Chi sono e cosa li ha spinti ad associarsi
Un centinaio di avvocati senza un concreto punto di riferimento: conoscersi, aggiornarsi e lavorare in sinergia. Queste le motivazioni che hanno spinto alla creazione del sodalizio. A spiegarcelo è direttamente il presidente Piero Motta:
«Sono tre i fattori che ci hanno spinto a realizzare questa iniziativa. Il primo è la necessità di un continuo aggiornamento professionale: tramite questo genere di sodalizi potremo organizzare convegni di approfondimento utili all’arricchimento professionale di tutti noi.

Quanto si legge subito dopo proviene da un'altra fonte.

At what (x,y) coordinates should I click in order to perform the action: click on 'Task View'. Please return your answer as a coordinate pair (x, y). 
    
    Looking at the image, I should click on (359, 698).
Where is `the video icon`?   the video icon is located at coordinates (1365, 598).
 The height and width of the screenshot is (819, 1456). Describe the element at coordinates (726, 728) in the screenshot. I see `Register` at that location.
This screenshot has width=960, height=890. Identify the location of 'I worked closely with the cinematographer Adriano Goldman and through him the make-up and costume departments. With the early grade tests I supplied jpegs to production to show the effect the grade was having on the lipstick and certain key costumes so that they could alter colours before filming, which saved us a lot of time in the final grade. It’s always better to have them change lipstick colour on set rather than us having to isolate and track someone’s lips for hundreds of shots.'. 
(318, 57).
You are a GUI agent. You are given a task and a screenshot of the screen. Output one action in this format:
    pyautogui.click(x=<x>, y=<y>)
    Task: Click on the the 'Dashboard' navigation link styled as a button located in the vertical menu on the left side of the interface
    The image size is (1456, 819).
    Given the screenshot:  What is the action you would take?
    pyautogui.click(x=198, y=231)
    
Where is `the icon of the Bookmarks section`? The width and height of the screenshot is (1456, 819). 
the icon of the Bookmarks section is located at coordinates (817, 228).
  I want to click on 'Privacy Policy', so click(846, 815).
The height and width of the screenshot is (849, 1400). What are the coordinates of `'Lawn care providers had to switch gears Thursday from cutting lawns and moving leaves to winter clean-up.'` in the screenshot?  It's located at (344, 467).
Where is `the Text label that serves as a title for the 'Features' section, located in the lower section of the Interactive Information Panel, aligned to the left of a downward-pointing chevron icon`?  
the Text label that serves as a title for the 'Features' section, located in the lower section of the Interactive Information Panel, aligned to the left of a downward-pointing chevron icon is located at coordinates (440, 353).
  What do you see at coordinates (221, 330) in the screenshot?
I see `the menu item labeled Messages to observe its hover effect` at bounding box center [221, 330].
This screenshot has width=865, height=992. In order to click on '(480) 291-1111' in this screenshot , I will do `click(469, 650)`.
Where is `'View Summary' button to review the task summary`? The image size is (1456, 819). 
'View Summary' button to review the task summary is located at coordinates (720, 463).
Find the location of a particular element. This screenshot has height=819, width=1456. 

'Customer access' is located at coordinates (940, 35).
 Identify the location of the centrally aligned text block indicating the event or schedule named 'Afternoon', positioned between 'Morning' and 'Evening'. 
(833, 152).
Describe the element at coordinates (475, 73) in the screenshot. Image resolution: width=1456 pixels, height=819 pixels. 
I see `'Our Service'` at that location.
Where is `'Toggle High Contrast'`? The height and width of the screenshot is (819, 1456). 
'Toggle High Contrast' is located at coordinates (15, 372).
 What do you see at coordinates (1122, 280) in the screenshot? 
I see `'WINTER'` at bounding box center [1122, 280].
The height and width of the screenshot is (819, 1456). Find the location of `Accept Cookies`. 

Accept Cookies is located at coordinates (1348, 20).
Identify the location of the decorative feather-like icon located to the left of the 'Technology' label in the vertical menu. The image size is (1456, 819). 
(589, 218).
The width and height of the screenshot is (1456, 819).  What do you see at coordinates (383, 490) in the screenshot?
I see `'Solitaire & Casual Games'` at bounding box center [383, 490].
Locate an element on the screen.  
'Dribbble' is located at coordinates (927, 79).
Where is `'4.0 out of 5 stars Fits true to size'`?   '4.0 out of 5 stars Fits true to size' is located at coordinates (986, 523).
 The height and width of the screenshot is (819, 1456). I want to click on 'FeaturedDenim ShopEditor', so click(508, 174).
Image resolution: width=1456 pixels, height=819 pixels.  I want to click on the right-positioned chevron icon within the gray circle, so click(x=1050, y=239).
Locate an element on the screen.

Il secondo motivo riguarda la riforma del processo e l’uso sempre più diffuso degli strumenti telematici, che hanno ridotto i rapporti interpersonali. Per questo riteniamo necessario conoscerci meglio. Questo ci conduce al terzo motivo: nella realtà misterbianchese siamo ormai davvero tanti, quasi un centinaio, e molto spesso tra colleghi non ci si conosce nemmeno. L’associazione vuole quindi racchiudere queste tre caratteristiche, nella speranza di riuscire nell’intento».

Sul referendum di marzo
L’importanza dell’iniziativa è singolare anche per la tempistica con la quale sono già chiamati ad esprimersi, visto l’imminente referendum costituzionale sulla giustizia. Così sempre l’avvocato Piero Motta:
«Naturalmente l’associazione non avrà una posizione ufficiale: saranno i singoli associati a esprimere liberamente le proprie opinioni. Non abbiamo alcuna velleità di schierarci, come associazione, per l’una o l’altra parte, ma saremo lieti di informare la cittadinanza sui quesiti referendari, entrando nel merito delle diverse problematiche, senza farci influenzare dall’essere pro o contro questo o quel governo».